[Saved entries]

#####

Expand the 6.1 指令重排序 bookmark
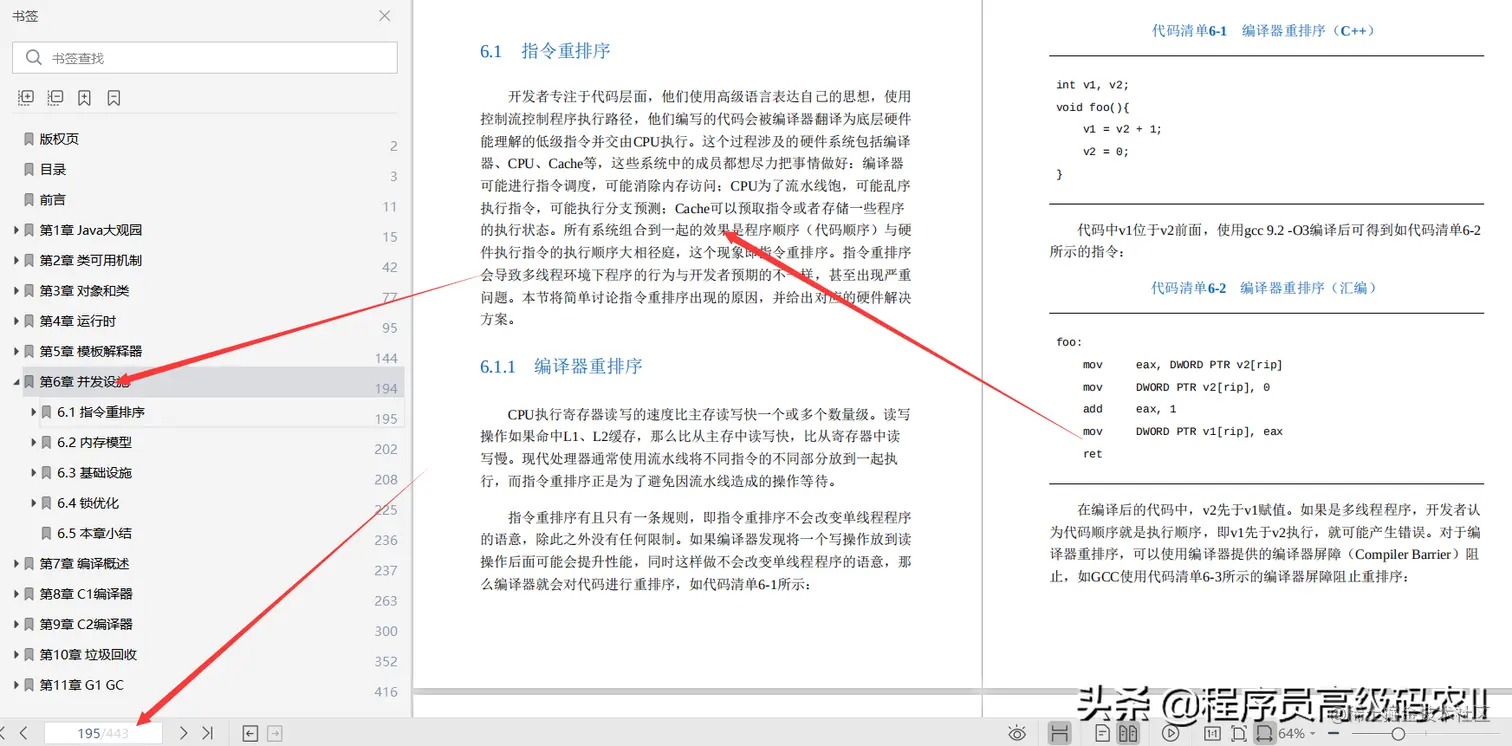 pyautogui.click(x=33, y=411)
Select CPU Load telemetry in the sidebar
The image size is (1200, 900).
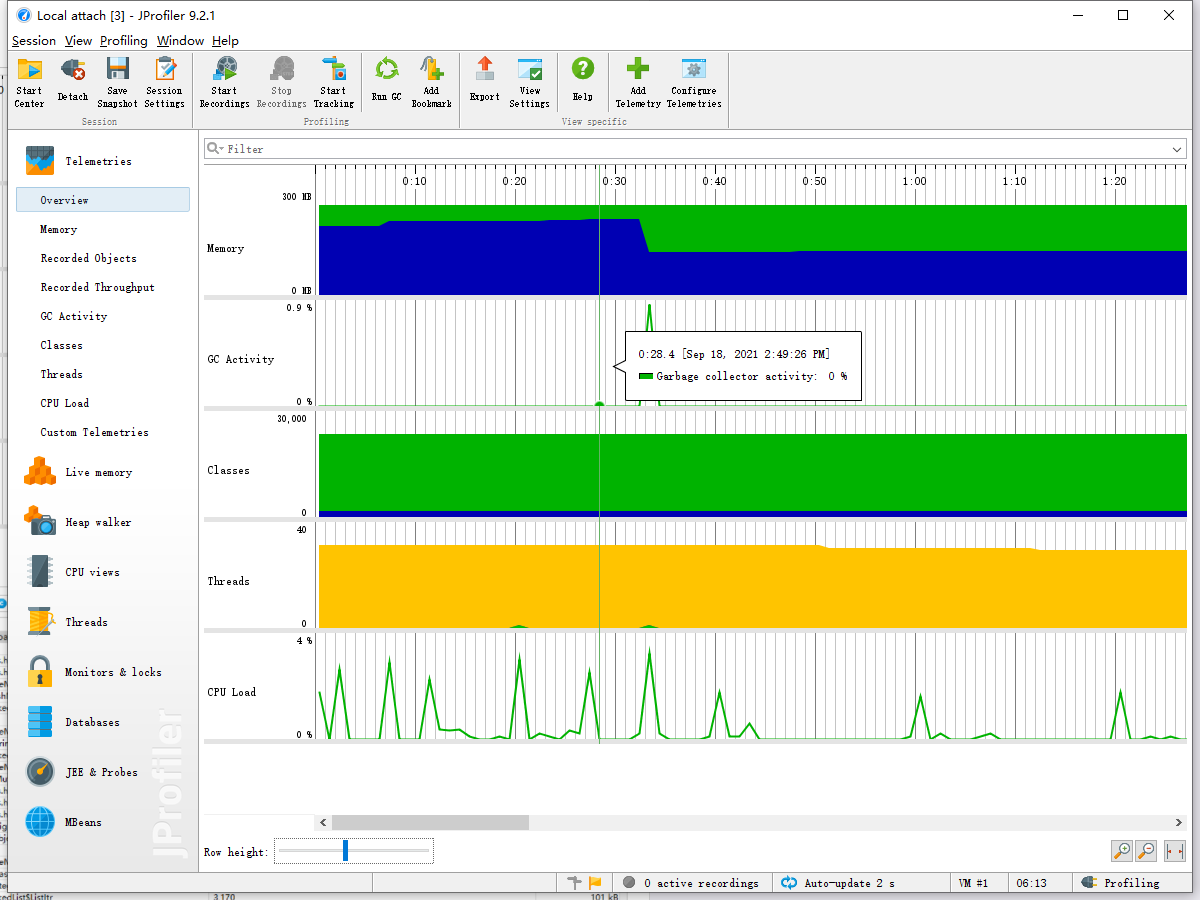pyautogui.click(x=64, y=403)
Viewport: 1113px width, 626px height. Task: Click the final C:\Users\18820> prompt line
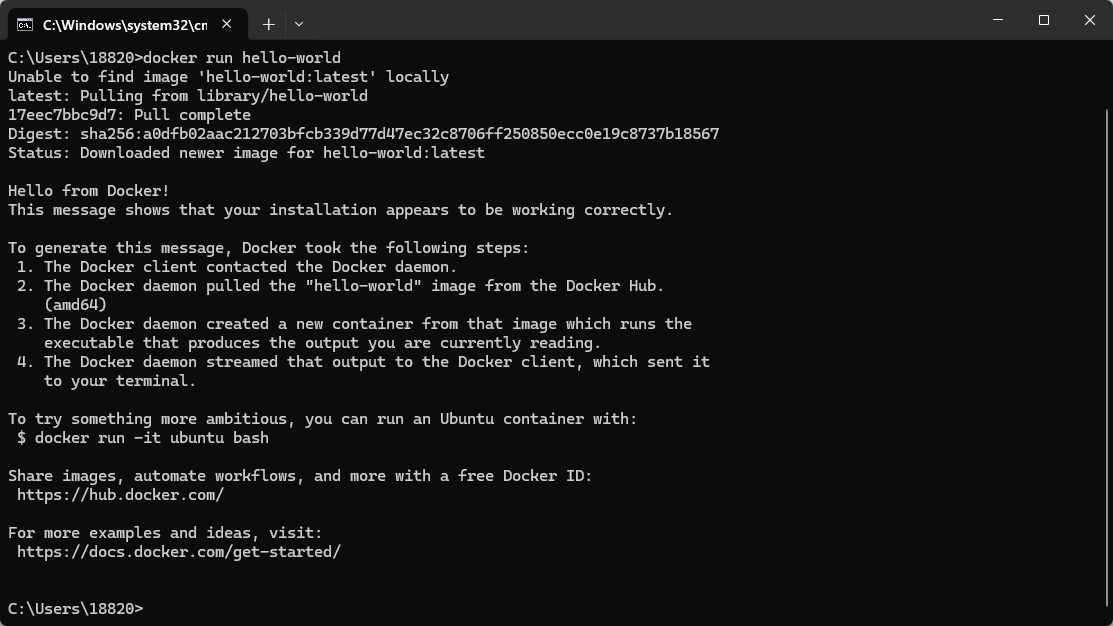[76, 609]
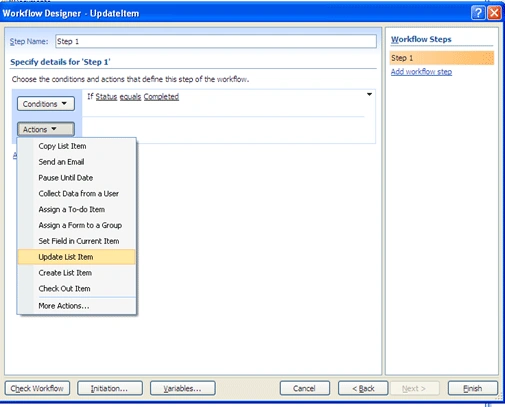Choose Update List Item action
Viewport: 505px width, 407px height.
tap(77, 257)
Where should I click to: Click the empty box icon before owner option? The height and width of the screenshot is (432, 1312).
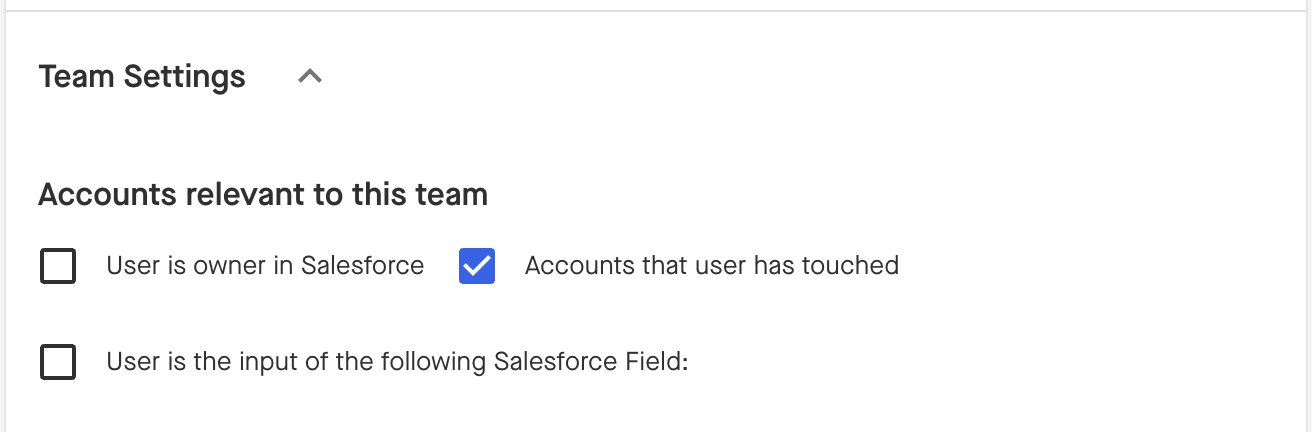pos(58,266)
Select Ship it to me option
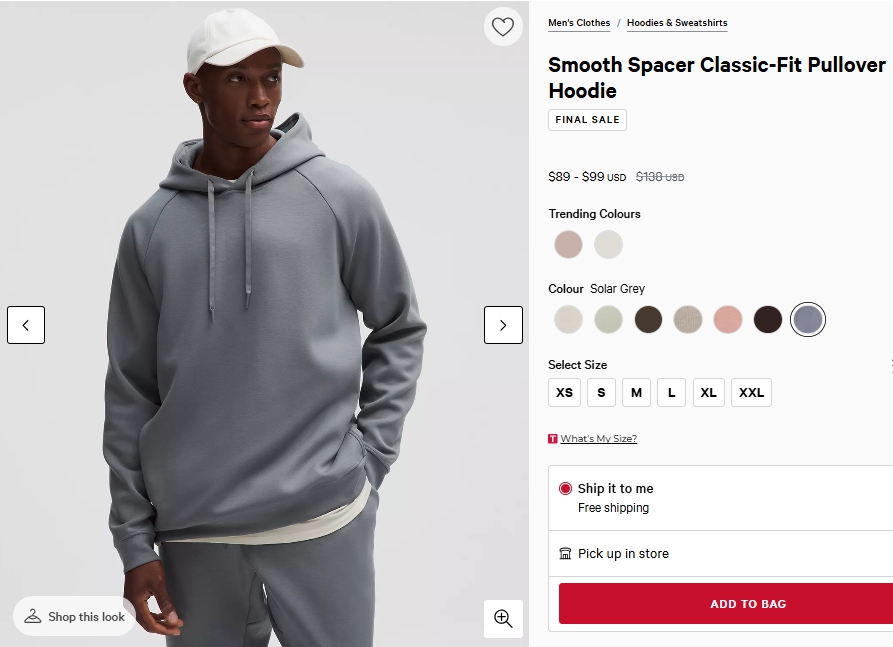The image size is (893, 647). [x=565, y=489]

#####

• _Exercise directions_: Copy out the lines above in full and unaltered, apart from the pictures.

• _Response to this exercise_:
Expand the 6.1 指令重排序 bookmark
 pyautogui.click(x=33, y=411)
Select CPU Load telemetry in the sidebar
The image size is (1200, 900).
pyautogui.click(x=64, y=403)
Viewport: 1113px width, 626px height. Task: Click the final C:\Users\18820> prompt line
[76, 609]
Choose Update List Item action
Viewport: 505px width, 407px height.
tap(77, 257)
Where should I click to: Click the empty box icon before owner option? The height and width of the screenshot is (432, 1312).
pos(58,266)
Select Ship it to me option
The image size is (893, 647). [x=565, y=489]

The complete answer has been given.